Declare Ssr keywords: 'is' 'by' 'of' '//' '/=' and '//='. We also declare the parsing level 8, as a workaround for a notation grammar factoring problem. Arguments of application-style notations (at level 10) should be declared at level 8 rather than 9 or the camlp4 grammar will not factor properly.

Reserved Notation "(** x 'is' y 'by' z 'of' // /= //= *)" (at level 8).

Reserved Notation "(** 69 *)" (at level 69).

End SsrSyntax.

Export SsrSyntax.

Make the general "if" into a notation, so that we can override it below The notations are "only parsing" because the Coq decompiler won't recognize the expansion of the boolean if; using the default printer avoids a spurrious trailing %GEN_IF.

Delimit Scope general_if_scope with GEN_IF.

Notation "'if' c 'then' v1 'else' v2" :=

(if c then v1 else v2)

(at level 200, c, v1, v2 at level 200, only parsing) : general_if_scope.

Notation "'if' c 'return' t 'then' v1 'else' v2" :=

(if c return t then v1 else v2)

(at level 200, c, t, v1, v2 at level 200, only parsing) : general_if_scope.

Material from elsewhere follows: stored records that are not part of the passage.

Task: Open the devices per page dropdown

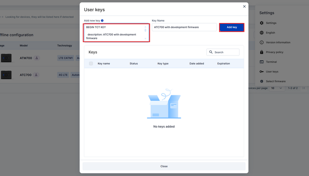Action: 276,88
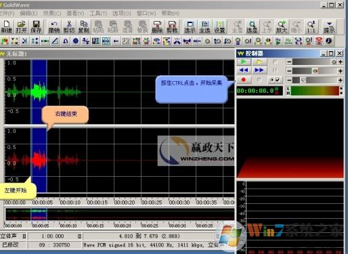Click the 新建 new file toolbar icon
Screen dimensions: 348x254
coord(6,26)
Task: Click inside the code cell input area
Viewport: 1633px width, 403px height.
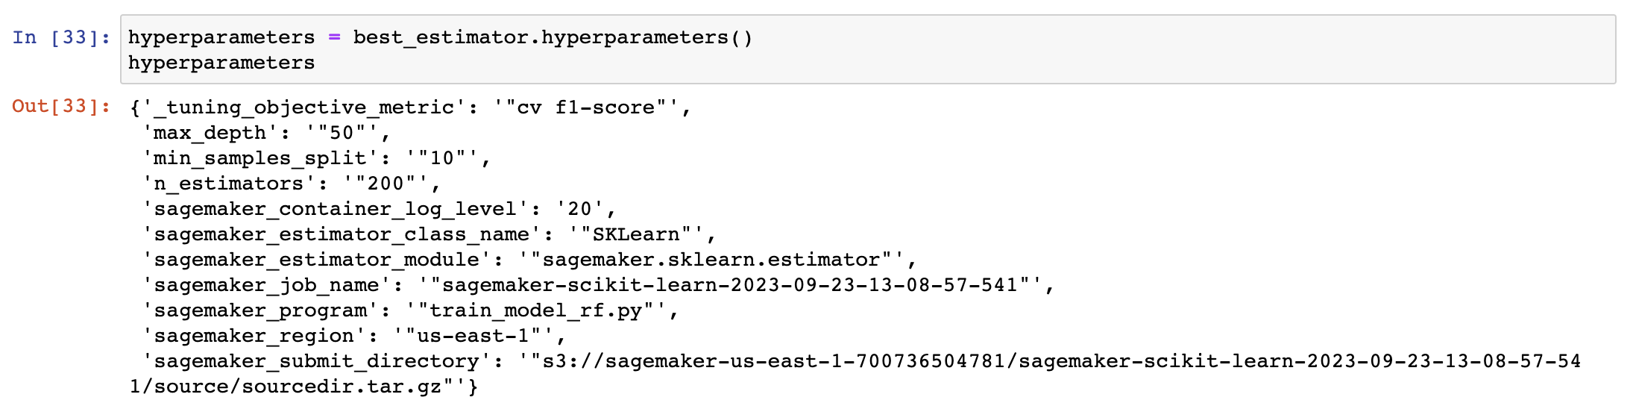Action: pyautogui.click(x=868, y=49)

Notation "'if' c 'as' x 'return' t 'then' v1 'else' v2" :=

(if c as x return t then v1 else v2)

(at level 200, c, t, v1, v2 at level 200, x ident, only parsing)

: general_if_scope.

Force boolean interpretation of simple if expressions.

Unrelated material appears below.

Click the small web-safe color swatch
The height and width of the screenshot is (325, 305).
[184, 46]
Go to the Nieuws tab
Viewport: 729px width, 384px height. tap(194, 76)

Delimit Scope boolean_if_scope with BOOL_IF.

Notation "'if' c 'return' t 'then' v1 'else' v2" :=

(if c%bool is true in bool return t then v1 else v2) : boolean_if_scope.

Notation "'if' c 'then' v1 'else' v2" :=

(if c%bool is true in bool return _ then v1 else v2) : boolean_if_scope.

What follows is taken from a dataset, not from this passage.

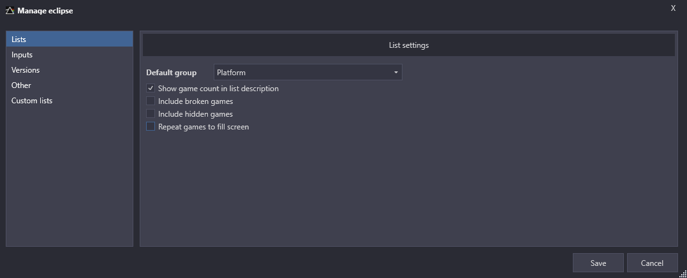This screenshot has height=278, width=687.
Task: Click the Default group label
Action: (172, 73)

Notation "'if' c 'as' x 'return' t 'then' v1 'else' v2" :=

(if c%bool is true as x in bool return t then v1 else v2) : boolean_if_scope.

Open Scope boolean_if_scope.

To allow a wider variety of notations without reserving a large number of identifiers, the ssreflect library systematically uses "forms" to enclose complex mixfix syntax. A "form" is simply a mixfix expression enclosed in square brackets and introduced by a keyword: [keyword ... ] Because the keyword follows a bracket it does not need to be reserved. Non-ssreflect libraries that do not respect the form syntax (e.g., the Coq Lists library) should be loaded before ssreflect so that their notations do not mask all ssreflect forms.

Delimit Scope form_scope with FORM.

Open Scope form_scope.

Open Scope form_scope.

Allow the casual use of notations like nat * nat for explicit Type declarations. Note that (nat * nat : Type) is NOT equivalent to (nat * nat)%type, whose inferred type is legacy type "Set".

Notation "T : 'Type'" := (T%type : Type) (at level 100, only parsing).

Syntax for referring to canonical structures: [the struct_type of proj_val by proj_fun] This form denotes the Canonical instance s of the Structure type struct_type whose proj_fun projection is proj_val, i.e., such that proj_fun s = proj_val. Typically proj_fun will be one of the record field accessors of struct_type, but this need not be the case; it can be, for instance, a field of a record type to which struct_type coerces; proj_val will likewise be coerced to the return type of proj_fun. In all but the simplest cases, proj_fun should be eta-expanded to allow for the insertion of implicit arguments. In the common case where proj_fun itself is a coercion, the "by" part can be omitted entirely; in this case it is inferred by casting s : struct_type to the inferred type of proj_val. Obviously the latter can be fixed by using an implicit cast on proj_val, and it is highly recommended to do so when the return type intended for proj_fun is "Type", as the type inferred for proj_val may vary because of sort polymorphism (it could be Set or Prop). Special note for telescopes (structures with coercion-based inheritance): when using the "the" form to generate a substructure from a canonical hierarchy, on should always project or coerce the value to the BASE structure, because Coq will only find a Canonical derived structure for the Canonical base structure -- not for a base structure that is specific to proj_value.

Module TheCanonical.

CoInductive put vT sT (v1 v2 : vT) (s : sT) : Type := Put.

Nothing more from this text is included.